■ REQUIREMENTS
Find every line in the material that contains the string "selection", and copy each of those lines out. Case counts when matching.

·····

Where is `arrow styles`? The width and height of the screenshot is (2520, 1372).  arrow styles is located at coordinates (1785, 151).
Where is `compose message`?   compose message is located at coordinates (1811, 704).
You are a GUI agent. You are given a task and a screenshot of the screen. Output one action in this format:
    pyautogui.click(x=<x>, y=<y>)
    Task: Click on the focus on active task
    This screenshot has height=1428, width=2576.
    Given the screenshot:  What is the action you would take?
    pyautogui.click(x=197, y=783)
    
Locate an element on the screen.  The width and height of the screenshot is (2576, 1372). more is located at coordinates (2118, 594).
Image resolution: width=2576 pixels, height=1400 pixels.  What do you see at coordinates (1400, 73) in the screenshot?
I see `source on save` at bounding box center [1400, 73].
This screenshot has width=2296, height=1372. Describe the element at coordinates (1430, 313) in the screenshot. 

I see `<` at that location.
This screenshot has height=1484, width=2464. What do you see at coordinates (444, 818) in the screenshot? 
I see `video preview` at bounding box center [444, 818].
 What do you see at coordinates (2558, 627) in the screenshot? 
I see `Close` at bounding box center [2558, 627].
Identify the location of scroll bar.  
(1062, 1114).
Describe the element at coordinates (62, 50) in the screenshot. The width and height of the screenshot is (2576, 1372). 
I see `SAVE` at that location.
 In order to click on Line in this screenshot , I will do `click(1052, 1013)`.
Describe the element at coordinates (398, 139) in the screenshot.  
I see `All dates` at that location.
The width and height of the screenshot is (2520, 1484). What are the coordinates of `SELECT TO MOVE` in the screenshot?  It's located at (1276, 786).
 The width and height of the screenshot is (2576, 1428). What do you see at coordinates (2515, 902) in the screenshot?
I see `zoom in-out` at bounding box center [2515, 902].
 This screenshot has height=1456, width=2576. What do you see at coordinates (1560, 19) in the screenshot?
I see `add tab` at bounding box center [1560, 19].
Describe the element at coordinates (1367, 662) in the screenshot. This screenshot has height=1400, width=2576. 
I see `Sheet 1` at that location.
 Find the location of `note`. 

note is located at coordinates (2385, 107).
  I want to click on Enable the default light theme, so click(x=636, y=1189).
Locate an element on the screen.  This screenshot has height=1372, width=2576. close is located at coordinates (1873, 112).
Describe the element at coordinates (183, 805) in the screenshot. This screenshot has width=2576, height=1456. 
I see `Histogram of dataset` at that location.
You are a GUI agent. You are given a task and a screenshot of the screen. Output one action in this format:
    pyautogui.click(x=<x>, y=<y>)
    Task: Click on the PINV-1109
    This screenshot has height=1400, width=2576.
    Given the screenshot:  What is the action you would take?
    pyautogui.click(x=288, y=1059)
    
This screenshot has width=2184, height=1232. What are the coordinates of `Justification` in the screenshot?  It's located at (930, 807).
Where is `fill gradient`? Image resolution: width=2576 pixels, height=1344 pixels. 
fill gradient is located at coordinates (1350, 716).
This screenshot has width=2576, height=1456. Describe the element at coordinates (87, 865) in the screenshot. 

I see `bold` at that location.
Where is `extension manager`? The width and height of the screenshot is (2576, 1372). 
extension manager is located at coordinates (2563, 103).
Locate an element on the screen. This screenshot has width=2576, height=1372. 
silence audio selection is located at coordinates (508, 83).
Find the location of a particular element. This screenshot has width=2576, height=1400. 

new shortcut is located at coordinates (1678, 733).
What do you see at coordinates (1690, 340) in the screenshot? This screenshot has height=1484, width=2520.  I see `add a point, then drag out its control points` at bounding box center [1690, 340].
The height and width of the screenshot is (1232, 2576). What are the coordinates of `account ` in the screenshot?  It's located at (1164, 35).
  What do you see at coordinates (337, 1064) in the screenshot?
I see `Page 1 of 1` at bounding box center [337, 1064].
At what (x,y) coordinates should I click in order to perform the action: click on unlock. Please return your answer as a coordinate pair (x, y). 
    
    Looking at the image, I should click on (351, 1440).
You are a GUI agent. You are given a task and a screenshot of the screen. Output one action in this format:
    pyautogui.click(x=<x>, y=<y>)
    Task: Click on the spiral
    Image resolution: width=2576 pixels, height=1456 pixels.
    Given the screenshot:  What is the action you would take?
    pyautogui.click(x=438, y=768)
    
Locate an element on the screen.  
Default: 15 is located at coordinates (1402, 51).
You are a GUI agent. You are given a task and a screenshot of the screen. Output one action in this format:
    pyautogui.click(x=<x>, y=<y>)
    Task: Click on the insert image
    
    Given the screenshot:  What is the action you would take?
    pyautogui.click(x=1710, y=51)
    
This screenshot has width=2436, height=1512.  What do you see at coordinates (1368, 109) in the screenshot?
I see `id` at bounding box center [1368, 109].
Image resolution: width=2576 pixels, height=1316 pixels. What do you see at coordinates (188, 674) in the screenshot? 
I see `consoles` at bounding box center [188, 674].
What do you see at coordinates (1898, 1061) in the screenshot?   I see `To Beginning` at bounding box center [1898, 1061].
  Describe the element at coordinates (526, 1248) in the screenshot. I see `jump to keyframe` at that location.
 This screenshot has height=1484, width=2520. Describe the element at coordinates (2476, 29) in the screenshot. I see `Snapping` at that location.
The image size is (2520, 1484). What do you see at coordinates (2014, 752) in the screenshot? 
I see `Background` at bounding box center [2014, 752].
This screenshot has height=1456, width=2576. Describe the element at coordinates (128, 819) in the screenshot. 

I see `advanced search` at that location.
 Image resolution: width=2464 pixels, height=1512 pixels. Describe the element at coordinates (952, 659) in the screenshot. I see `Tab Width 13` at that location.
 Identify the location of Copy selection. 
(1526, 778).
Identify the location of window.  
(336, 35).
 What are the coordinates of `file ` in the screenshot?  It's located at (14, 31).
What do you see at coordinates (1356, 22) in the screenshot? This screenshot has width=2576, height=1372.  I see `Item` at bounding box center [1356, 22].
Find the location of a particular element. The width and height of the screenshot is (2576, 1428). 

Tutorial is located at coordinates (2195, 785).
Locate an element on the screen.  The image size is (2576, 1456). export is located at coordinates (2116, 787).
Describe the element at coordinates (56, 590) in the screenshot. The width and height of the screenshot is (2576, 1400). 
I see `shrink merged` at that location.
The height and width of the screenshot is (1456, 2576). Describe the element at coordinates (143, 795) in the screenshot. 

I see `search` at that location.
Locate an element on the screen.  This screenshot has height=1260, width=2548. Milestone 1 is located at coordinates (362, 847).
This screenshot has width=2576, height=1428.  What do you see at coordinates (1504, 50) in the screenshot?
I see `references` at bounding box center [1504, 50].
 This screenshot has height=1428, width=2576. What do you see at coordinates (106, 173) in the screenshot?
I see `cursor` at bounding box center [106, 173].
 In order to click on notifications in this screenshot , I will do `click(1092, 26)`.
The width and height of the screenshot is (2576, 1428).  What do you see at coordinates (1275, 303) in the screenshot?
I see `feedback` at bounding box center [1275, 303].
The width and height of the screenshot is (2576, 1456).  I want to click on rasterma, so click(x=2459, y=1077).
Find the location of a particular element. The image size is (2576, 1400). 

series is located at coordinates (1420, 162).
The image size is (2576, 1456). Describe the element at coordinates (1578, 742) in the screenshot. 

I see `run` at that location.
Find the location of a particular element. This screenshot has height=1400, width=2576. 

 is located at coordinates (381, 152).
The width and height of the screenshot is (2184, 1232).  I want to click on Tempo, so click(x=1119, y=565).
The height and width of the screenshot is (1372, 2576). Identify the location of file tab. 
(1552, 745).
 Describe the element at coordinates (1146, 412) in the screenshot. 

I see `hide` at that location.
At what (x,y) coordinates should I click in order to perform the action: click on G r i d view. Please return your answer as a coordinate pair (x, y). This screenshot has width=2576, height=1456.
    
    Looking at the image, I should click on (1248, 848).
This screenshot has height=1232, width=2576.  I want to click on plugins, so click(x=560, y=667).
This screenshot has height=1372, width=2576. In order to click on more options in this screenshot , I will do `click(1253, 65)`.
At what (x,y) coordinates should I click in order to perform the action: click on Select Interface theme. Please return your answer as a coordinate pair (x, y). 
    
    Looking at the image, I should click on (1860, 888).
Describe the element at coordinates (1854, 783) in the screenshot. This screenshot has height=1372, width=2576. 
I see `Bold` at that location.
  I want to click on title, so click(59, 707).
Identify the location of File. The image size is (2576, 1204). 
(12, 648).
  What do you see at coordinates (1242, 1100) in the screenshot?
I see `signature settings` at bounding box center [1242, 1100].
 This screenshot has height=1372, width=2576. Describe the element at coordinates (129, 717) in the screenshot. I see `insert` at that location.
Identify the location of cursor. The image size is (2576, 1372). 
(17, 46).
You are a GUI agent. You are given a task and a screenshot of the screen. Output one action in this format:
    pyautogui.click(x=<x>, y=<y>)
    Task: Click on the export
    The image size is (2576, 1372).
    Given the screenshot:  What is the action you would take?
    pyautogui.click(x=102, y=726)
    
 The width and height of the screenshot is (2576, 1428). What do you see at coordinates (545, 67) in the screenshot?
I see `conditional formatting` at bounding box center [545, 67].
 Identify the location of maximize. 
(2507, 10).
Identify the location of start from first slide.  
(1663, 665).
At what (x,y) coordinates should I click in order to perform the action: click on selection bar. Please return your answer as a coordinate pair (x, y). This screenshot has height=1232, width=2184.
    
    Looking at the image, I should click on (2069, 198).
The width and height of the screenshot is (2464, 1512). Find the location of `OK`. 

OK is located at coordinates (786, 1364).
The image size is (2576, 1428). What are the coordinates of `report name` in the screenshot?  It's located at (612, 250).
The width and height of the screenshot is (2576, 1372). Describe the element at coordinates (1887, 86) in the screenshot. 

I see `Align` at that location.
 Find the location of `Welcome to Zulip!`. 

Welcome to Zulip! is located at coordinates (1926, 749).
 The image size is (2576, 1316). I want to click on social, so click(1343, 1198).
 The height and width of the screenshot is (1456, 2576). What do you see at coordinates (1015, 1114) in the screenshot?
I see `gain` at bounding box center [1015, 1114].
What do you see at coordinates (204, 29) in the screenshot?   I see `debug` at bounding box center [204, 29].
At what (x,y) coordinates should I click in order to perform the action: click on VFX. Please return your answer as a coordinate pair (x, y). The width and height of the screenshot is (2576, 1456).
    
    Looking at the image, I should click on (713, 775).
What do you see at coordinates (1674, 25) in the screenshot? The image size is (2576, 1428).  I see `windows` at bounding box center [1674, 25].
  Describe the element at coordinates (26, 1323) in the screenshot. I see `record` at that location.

·····

■ RESULT OF THE TASK
silence audio selection is located at coordinates (508, 83).
 Identify the location of Copy selection. 
At what (x,y) coordinates should I click in order to perform the action: click on selection bar. Please return your answer as a coordinate pair (x, y). This screenshot has height=1232, width=2184.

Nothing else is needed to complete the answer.